— Problem details —
Count the lines in the data below that contain the string "Open", and reply with that number alone.

[Entries for locating words and elements]

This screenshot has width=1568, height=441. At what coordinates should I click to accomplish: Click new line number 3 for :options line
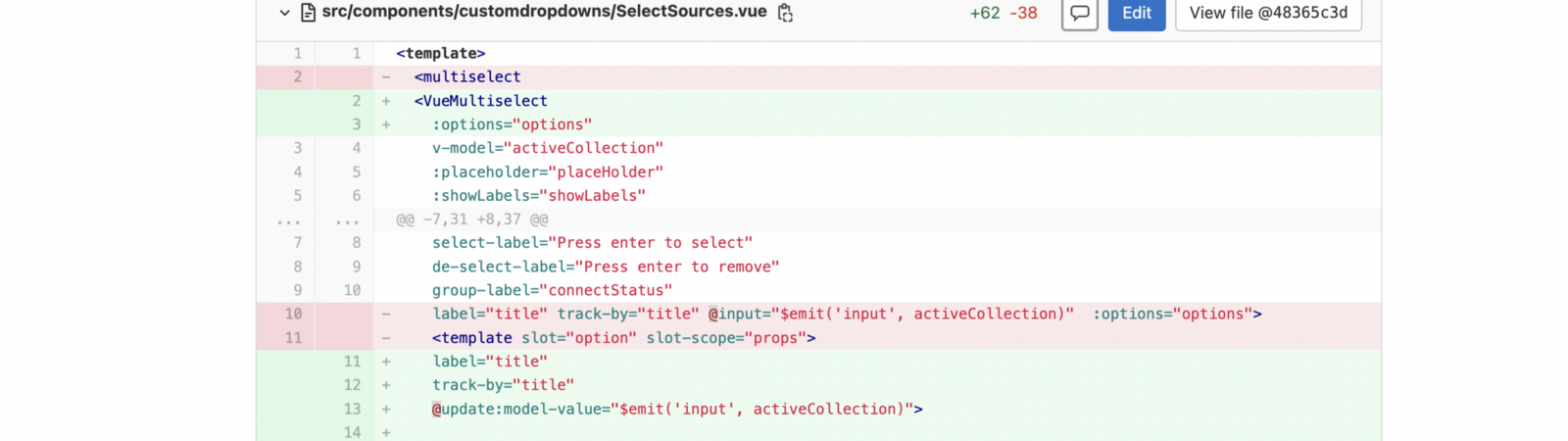(357, 124)
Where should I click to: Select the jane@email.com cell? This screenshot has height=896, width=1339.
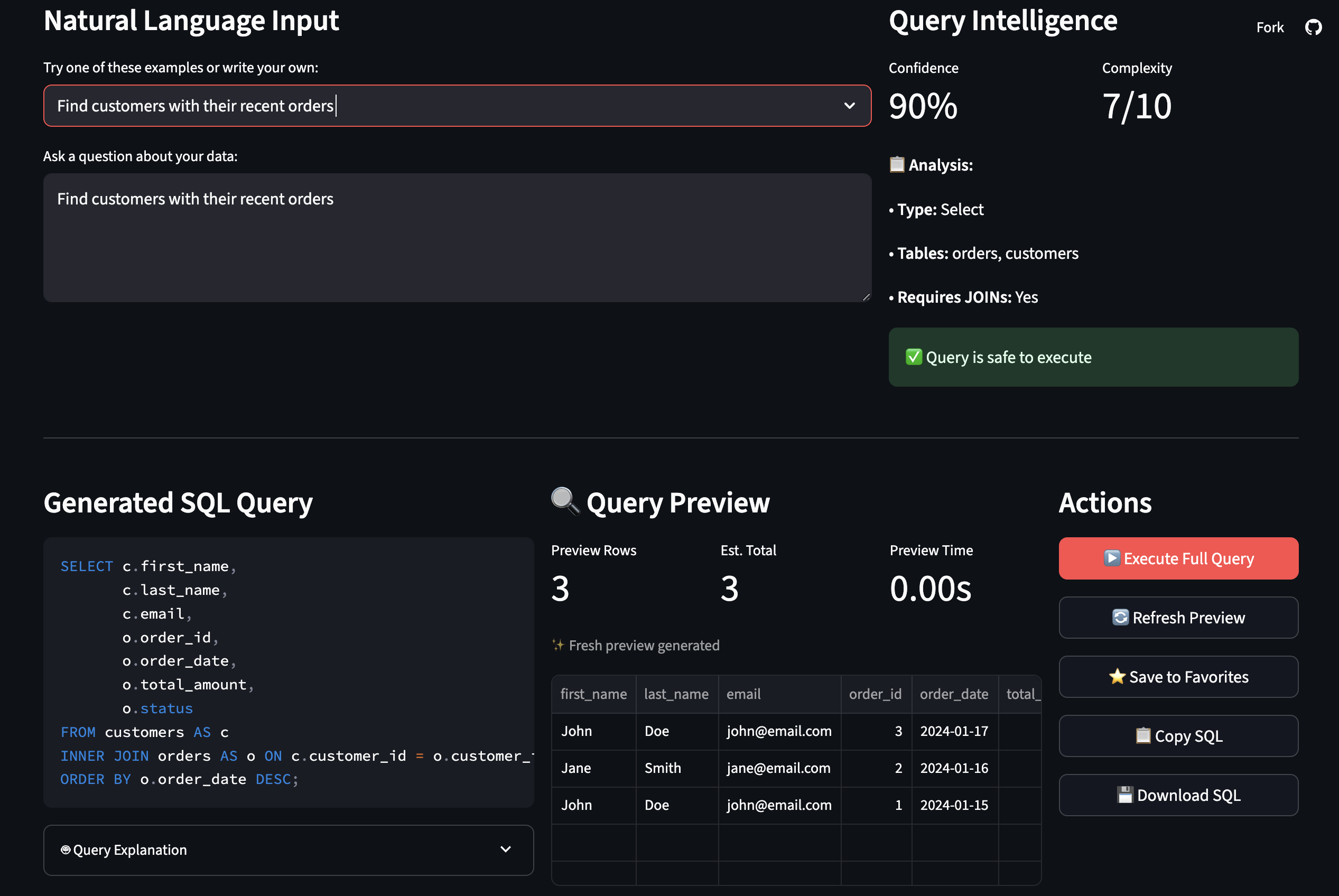point(778,768)
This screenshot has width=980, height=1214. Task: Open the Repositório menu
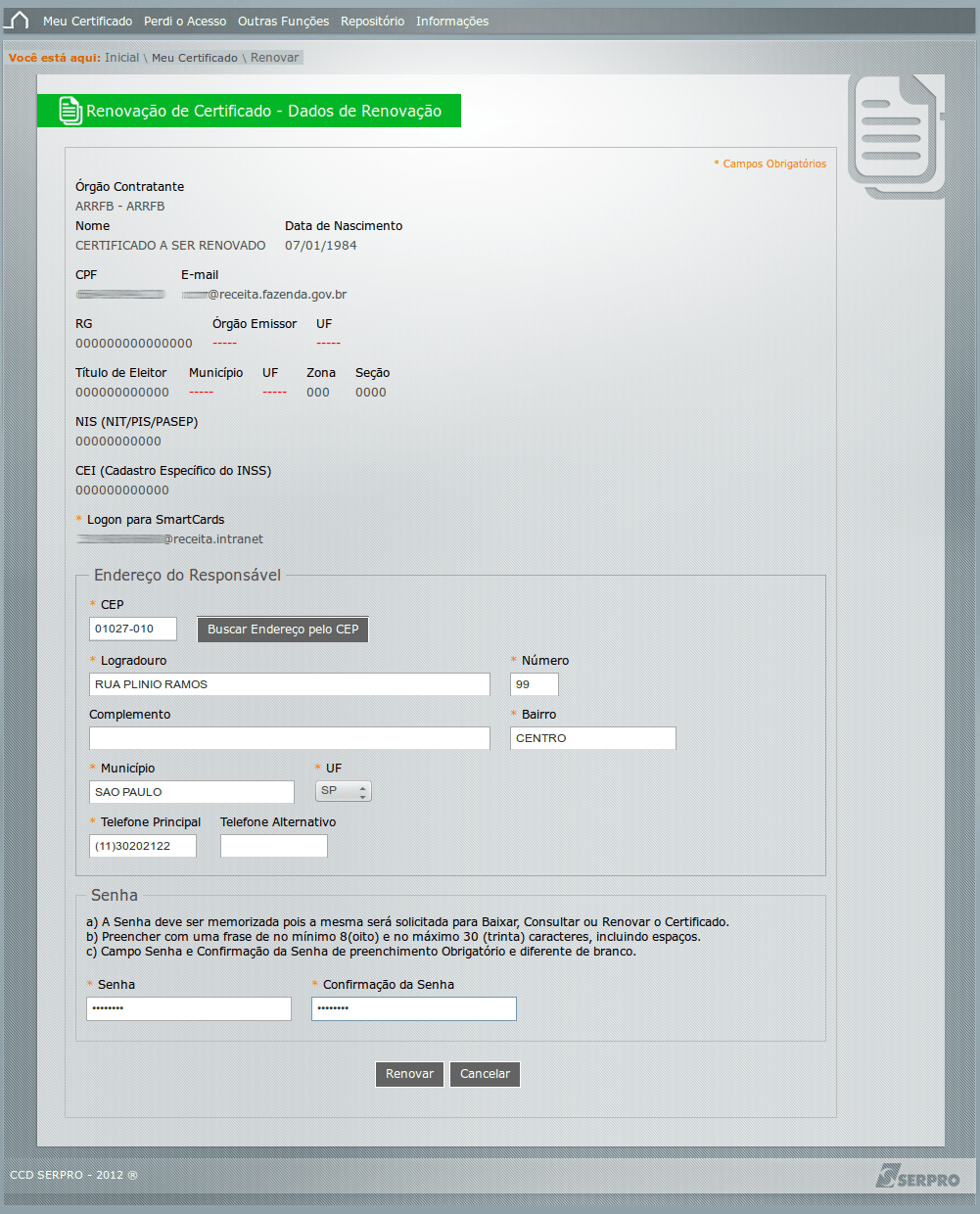pos(372,22)
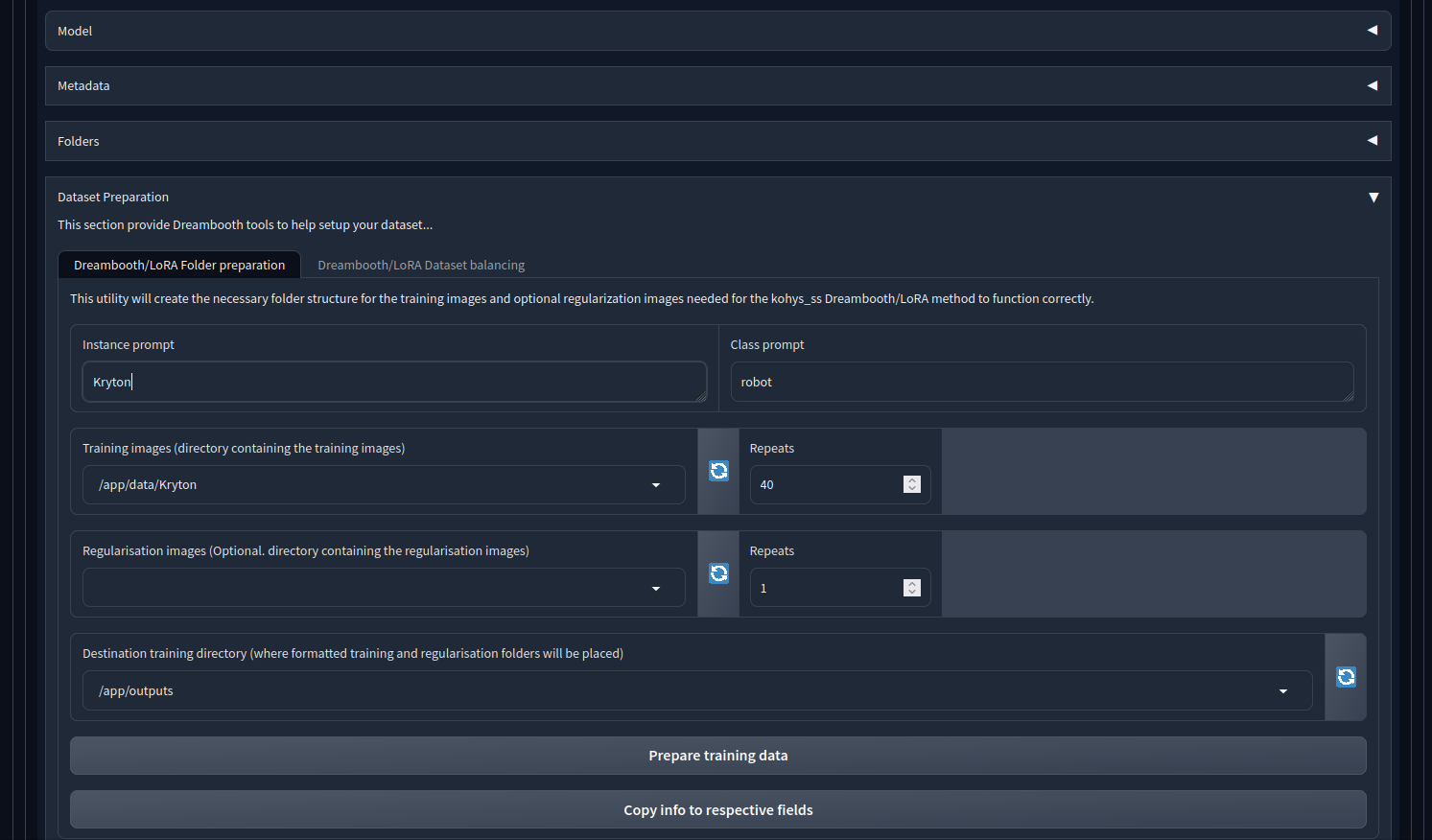Click Copy info to respective fields

pyautogui.click(x=717, y=810)
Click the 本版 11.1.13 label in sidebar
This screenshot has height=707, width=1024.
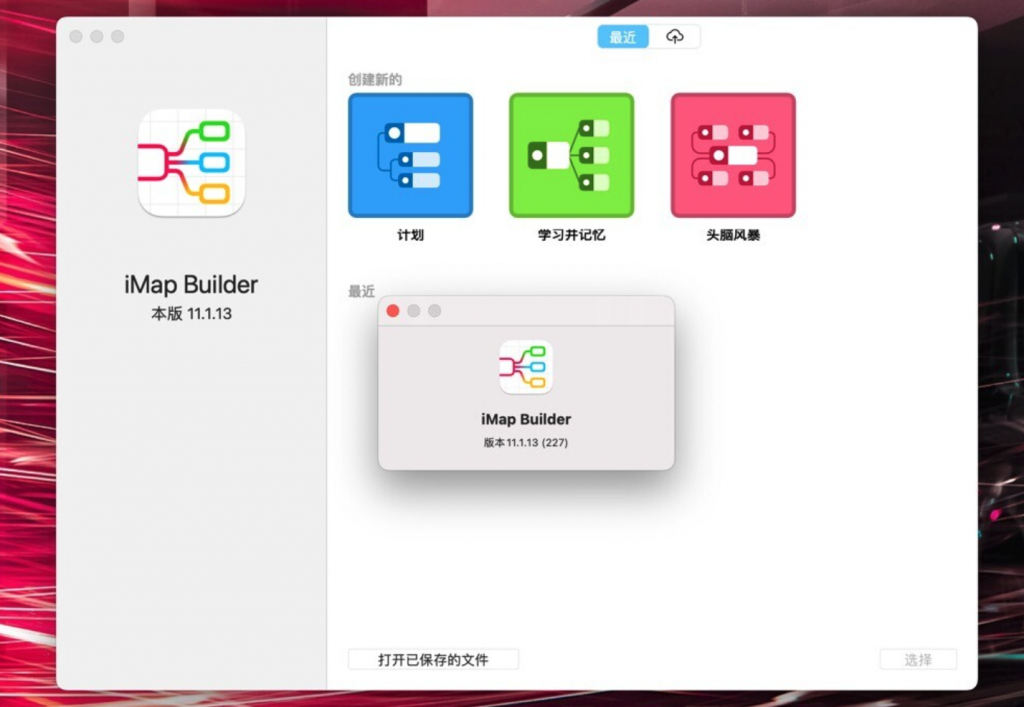[190, 311]
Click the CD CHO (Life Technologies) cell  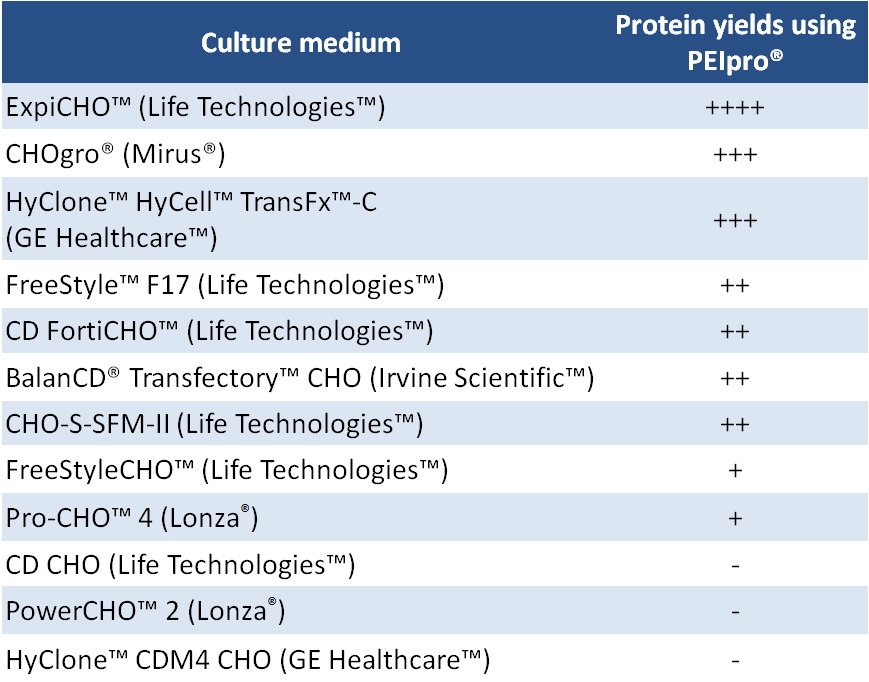click(181, 565)
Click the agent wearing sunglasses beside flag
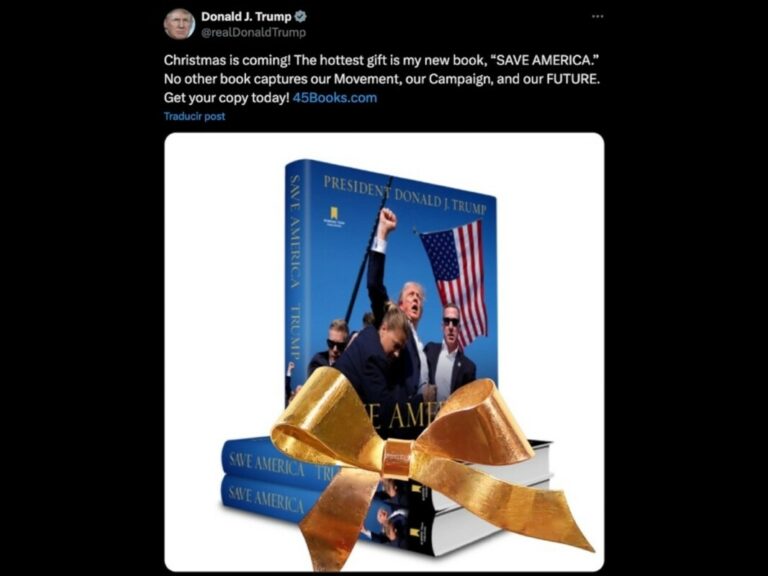This screenshot has height=576, width=768. [449, 350]
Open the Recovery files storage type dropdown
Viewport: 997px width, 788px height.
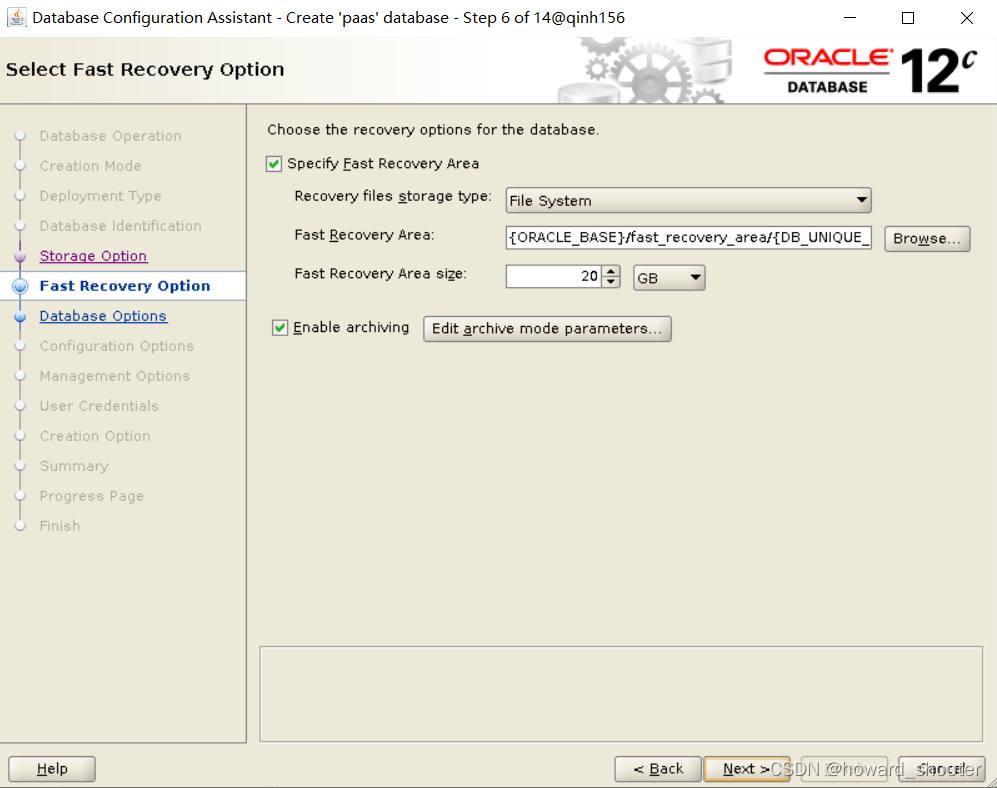[x=861, y=199]
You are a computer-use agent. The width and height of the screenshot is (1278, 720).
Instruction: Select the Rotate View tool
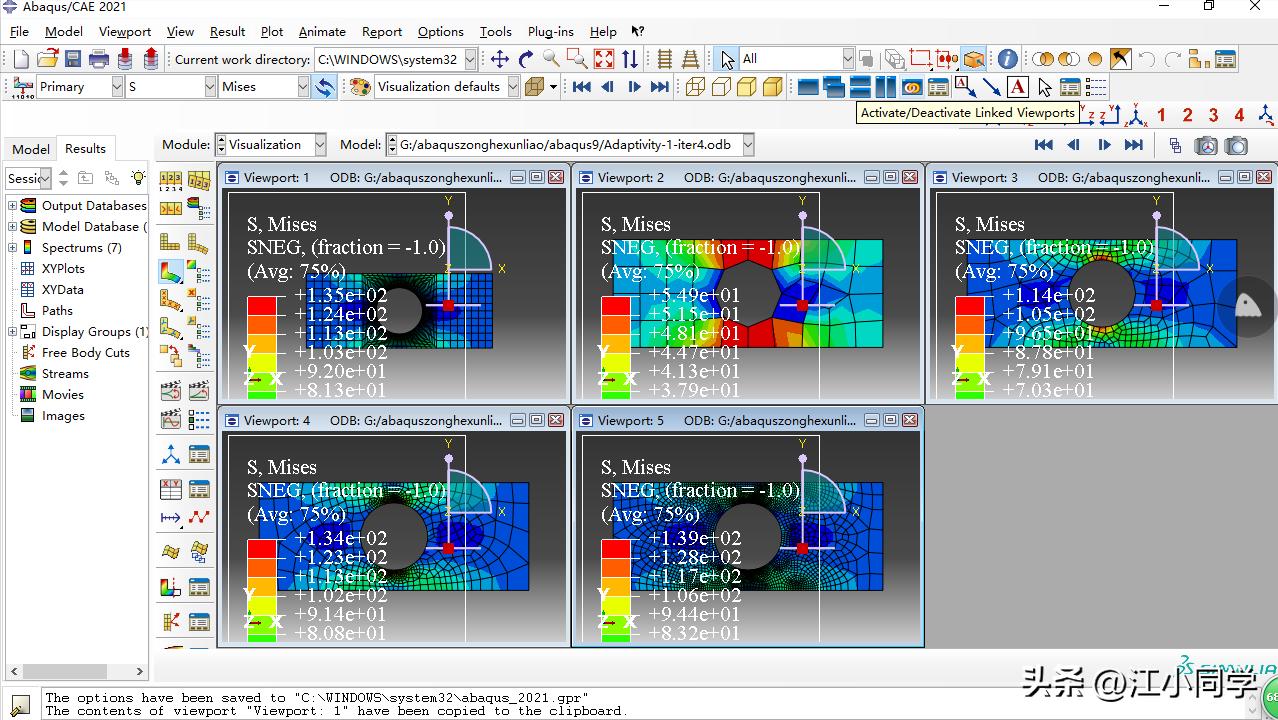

— The reply —
2